- [EXTRAIT À LIRE]:
Le diagnostic est lent. Une observation quotidienne du DTM, conservé pendant 21 jours, est nécessaire pour détecter la simultanéité du virage de couleur du milieu et du développement de colonies. La croissance des colonies dure généralement une dizaine de jours, mais cette durée peut être de 14 à 21 jours dans les cas de prélèvement effectués sur des animaux traités aux antifongiques ou chez des chats asymptomatiques. La culture fongique ne permet en outre pas de différencier les animaux infectés sub-cliniques et les chats porteurs mécaniques de spores.
2. Recommandations
Lors de l’ensemencement, il ne faut pas enfoncer le spécimen dans la gélose mais le presser en sa surface. En cas de prélèvement de petite taille, il est recommandé d’utiliser la majeure partie, voire tout le prélèvement pour la culture fongique étant donné que ce test est plus spécifique et sensible que l’examen direct des poils.
Lors de la fermeture du bouchon, il convient de ne pas trop le serrer, de façon à assurer les échanges d’air et éviter la formation d’humidité (ce qui retarde la réaction et augmente le risque de contamination bactérienne) et la dessication du milieu. Une source d’humidité (un petit récipient rempli d’eau) doit être présente à proximité.
Il est recommandé de conserver les milieux DTM à température ambiante, dans l’obscurité (des boites en carton sont adéquates) [10].
En cas de doute sur l’identification de l’espèce fongique, il est recommandé d’envoyer d’ envoyer toutes les colonies ne présentant pas un aspect macroscopique typique ou des éléments microscopiques caractéristiques à un laboratoire de référence pour repiquage sur des milieux de sabouraud et identification.

- [CONSIGNES]:
A: Expliquez, d'après l'extrait sur la culture fongique, pourquoi il ne faut pas trop serrer le bouchon lors de la fermeture du milieu DTM.
B: Indiquez pendant combien de jours le DTM doit être conservé et observé quotidiennement selon l'extrait sur la culture fongique.
C: Reprenez l'extrait sur la culture fongique à la suite de sa dernière phrase et poursuivez-le.

- [DOCUMENTS FOURNIS]:
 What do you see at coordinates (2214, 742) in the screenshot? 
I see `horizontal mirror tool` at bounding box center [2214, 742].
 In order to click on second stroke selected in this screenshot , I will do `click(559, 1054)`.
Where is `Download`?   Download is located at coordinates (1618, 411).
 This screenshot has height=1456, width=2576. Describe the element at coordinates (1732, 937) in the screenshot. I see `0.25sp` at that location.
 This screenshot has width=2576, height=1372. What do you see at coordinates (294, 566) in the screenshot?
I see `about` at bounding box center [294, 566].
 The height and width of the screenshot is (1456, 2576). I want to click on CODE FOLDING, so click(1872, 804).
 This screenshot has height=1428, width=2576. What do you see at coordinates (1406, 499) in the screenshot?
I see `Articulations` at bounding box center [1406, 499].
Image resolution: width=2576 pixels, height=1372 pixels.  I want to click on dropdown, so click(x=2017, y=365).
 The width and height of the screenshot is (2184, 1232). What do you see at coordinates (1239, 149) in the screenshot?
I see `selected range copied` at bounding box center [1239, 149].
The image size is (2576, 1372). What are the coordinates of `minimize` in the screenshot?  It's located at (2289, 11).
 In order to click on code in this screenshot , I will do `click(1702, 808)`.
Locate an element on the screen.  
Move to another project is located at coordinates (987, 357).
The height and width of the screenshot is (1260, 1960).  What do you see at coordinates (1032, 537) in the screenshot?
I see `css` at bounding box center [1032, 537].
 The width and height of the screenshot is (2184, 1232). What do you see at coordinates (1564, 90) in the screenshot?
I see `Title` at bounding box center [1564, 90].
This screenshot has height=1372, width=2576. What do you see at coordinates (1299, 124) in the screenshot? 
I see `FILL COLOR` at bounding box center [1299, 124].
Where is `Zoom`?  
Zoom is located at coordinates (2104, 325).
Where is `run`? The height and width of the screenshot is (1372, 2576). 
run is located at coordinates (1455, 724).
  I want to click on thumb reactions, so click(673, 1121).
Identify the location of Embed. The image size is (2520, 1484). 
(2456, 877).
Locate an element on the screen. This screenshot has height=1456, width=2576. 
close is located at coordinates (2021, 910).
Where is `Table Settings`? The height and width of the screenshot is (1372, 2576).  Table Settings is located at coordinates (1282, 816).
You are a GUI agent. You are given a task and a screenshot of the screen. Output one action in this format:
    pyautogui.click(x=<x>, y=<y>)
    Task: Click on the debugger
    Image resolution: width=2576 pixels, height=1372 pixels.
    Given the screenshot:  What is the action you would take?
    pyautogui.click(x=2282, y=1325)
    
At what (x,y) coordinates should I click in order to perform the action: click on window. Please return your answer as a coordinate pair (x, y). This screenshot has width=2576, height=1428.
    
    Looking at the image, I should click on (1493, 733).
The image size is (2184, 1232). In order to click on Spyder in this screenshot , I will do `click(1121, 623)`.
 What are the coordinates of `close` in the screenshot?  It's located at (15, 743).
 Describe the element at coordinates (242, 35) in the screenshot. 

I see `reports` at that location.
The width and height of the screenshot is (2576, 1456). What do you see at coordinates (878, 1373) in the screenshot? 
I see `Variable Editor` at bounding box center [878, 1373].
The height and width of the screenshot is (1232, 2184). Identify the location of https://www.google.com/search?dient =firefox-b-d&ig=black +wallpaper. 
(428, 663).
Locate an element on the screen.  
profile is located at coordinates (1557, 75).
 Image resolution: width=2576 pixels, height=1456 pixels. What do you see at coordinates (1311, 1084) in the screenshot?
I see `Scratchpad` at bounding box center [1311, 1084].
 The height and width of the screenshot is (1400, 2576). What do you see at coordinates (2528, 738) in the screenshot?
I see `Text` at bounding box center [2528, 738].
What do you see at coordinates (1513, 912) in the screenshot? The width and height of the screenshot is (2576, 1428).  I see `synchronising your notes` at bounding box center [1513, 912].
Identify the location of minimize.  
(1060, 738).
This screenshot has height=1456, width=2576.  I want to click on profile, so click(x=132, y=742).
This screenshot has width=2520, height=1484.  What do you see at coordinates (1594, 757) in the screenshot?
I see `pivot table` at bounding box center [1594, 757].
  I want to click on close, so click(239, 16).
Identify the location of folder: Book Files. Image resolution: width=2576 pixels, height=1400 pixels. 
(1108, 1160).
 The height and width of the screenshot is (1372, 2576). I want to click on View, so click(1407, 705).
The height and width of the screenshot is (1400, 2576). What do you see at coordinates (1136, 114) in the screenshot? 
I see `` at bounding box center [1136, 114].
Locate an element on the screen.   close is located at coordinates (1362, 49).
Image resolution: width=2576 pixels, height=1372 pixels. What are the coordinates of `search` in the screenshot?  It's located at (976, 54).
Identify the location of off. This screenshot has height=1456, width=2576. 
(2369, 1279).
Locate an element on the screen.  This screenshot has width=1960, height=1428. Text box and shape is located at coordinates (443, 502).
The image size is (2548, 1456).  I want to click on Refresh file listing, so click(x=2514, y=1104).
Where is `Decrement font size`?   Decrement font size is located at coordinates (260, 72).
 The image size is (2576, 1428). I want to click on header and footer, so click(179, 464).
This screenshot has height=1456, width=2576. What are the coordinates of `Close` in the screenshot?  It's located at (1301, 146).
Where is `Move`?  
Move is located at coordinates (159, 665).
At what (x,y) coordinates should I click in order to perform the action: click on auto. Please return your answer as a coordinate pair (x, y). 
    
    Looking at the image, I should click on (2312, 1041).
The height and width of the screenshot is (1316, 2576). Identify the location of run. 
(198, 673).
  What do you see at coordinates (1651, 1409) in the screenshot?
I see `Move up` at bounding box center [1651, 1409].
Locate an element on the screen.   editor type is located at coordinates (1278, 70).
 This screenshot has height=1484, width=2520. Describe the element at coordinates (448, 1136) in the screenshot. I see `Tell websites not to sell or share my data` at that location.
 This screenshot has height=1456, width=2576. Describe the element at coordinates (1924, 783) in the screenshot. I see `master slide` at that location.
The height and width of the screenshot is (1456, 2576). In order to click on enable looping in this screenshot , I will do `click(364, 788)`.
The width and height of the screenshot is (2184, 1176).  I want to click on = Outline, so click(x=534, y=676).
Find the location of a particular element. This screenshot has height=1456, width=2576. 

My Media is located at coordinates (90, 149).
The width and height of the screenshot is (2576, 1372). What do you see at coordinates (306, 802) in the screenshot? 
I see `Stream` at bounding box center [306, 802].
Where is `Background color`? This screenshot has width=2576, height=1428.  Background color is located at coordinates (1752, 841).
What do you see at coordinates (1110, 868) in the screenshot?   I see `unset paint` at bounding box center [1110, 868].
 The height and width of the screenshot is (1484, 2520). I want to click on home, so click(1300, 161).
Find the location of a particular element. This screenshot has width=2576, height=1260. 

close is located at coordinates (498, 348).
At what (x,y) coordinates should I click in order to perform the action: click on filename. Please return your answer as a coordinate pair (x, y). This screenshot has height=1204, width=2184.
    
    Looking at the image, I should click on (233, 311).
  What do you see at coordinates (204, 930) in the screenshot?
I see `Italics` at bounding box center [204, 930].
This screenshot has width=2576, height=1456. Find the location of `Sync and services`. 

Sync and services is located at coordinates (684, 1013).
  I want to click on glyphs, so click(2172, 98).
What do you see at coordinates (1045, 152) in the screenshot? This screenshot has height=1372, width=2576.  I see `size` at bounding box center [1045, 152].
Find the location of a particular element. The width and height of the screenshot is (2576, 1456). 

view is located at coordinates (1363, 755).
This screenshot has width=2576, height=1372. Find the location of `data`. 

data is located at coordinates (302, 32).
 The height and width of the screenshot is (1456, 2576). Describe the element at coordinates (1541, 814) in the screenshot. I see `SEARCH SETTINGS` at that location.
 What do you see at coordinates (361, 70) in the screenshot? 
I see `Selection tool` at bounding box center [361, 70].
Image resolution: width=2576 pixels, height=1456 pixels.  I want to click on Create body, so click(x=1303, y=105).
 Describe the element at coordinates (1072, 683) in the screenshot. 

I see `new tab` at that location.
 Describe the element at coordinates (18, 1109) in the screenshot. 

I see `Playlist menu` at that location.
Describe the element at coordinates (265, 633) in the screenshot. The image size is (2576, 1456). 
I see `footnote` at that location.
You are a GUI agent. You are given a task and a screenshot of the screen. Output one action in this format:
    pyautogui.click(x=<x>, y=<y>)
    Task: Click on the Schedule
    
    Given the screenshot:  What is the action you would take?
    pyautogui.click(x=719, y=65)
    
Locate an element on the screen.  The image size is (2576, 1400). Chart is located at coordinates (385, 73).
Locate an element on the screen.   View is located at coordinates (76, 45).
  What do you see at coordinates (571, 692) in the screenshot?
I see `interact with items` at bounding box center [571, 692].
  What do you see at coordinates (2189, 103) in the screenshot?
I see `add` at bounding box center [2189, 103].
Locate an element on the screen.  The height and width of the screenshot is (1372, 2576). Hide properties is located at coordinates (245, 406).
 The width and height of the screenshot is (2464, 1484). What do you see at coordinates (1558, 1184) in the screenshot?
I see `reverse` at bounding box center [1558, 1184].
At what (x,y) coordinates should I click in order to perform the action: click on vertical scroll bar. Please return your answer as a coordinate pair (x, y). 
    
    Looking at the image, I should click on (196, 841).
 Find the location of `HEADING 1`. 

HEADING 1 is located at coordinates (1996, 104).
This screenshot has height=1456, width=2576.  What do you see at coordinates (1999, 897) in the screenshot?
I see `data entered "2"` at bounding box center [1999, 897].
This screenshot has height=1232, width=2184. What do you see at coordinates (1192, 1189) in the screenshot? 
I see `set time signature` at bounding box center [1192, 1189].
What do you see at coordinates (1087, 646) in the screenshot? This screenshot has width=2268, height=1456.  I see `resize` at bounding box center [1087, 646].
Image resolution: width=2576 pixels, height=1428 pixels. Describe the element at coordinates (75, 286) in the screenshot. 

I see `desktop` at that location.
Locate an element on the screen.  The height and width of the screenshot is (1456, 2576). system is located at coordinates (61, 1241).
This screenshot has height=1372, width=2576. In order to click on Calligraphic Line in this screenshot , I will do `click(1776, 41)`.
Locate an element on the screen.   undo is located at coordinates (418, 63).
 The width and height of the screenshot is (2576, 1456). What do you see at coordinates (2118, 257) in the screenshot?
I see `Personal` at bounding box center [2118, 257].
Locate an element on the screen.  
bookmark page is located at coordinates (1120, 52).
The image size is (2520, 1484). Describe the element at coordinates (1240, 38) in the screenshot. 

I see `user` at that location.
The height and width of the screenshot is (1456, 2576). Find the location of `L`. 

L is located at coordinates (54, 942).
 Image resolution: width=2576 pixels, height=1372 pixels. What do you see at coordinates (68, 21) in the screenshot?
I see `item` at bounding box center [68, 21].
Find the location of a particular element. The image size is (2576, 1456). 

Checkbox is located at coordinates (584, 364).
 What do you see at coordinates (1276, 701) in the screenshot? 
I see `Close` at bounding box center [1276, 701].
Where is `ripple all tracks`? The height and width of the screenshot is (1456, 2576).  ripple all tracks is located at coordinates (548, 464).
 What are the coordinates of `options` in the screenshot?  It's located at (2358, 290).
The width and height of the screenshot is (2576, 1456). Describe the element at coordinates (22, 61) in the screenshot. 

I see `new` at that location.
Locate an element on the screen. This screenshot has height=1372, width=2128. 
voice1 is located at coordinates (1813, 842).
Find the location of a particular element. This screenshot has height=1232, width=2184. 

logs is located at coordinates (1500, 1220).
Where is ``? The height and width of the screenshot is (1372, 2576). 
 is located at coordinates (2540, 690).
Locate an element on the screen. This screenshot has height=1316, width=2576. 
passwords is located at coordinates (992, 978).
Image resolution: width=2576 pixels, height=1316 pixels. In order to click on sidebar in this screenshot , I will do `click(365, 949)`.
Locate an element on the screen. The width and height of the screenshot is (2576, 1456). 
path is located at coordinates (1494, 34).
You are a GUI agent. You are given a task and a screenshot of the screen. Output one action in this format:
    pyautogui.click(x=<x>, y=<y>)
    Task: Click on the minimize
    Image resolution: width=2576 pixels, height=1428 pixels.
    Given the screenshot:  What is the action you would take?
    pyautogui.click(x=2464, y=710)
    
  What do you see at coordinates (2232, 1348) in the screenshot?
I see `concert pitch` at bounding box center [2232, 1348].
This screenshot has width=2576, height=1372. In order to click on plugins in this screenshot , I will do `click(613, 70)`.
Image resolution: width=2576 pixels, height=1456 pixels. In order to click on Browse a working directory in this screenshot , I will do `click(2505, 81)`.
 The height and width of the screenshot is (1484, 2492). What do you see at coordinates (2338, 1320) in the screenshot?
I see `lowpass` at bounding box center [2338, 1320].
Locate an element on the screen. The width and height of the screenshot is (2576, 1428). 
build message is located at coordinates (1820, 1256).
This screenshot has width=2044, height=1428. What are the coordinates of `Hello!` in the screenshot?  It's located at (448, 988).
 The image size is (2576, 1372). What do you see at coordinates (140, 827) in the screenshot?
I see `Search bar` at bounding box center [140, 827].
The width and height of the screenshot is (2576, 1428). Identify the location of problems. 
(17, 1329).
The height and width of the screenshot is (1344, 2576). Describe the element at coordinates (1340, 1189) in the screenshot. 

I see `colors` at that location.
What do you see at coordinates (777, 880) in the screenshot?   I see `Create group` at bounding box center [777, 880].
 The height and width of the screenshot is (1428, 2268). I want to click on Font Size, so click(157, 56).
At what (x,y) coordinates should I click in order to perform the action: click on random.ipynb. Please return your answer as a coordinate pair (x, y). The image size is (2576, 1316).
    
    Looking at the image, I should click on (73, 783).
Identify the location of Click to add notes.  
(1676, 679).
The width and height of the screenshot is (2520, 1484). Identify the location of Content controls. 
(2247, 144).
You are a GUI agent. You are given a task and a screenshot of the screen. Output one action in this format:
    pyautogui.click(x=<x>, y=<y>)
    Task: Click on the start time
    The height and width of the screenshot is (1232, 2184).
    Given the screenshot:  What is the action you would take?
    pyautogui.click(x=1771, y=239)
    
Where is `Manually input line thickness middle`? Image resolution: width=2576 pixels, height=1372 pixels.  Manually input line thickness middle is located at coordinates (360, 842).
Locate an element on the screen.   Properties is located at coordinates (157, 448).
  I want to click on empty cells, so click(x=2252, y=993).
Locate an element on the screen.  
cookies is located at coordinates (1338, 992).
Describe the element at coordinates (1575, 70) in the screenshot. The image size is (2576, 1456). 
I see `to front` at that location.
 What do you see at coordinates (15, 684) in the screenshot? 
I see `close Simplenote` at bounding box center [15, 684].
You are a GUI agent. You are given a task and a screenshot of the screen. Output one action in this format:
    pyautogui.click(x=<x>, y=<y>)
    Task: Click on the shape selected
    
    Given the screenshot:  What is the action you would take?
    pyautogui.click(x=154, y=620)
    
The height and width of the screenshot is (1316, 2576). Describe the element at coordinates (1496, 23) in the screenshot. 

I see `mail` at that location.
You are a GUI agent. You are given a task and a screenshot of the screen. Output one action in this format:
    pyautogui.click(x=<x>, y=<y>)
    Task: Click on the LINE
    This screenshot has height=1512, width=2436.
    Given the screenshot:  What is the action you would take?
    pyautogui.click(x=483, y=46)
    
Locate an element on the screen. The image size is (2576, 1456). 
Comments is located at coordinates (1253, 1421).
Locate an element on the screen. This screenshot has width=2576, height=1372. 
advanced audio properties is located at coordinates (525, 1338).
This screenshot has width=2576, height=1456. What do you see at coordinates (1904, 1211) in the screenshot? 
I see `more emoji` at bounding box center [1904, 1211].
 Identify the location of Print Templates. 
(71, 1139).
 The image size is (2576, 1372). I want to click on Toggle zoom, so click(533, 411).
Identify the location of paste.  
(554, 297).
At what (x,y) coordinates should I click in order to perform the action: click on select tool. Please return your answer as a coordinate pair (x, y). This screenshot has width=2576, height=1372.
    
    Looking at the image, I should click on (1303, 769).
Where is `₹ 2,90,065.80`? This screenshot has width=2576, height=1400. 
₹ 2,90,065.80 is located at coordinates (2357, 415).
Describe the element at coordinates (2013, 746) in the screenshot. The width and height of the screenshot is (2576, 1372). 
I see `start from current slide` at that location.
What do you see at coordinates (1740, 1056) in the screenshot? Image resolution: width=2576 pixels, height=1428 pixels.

- [RÉPONSES PAR CONSIGNE]:
A: Un bouchon peu serré assure les échanges d'air. Il évite aussi la formation d'humidité, qui retarde la réaction et augmente le risque de contamination bactérienne, ainsi que la dessication du milieu.

B: Il doit être conservé et observé quotidiennement pendant 21 jours.

C:
3. Alternatives
Il est possible de se procurer d’autres milieux de cultures fongiques prêts à l’emploi, importés de laboratoires situés aux Etats-Unis d’Amérique [10]. Le laboratoire californien de Bacti-Labs commercialise des boites composées de deux compartiments rectangulaires contenant une gélose plate donc plus facile à ensemencer : l’un contient un DTM et l’autre soit un milieu de Sabouraud (Sab-Duets®), soit un milieu de sporulation rapide (Derm-Duet®). Les milieux de sporulation rapide (RSM) permettent d’accroître le développement de conidies et utilisent le glucose et le bleu de bromothymol comme indicateur de couleur (le virage de couleur vire au bleu ou au vert).
Enfin, des milieux de Sabouraud, complémentés en antibiotiques, sont commercialisés sous forme de poudre déhydratée (Mycobiotic Agar® de Difco et Mycosel® de BBL). Ces milieux représentent un alternative économique mais ne contiennent pas d’indicateur de couleur et demandent une préparation fastidieuse à l’utilisateur.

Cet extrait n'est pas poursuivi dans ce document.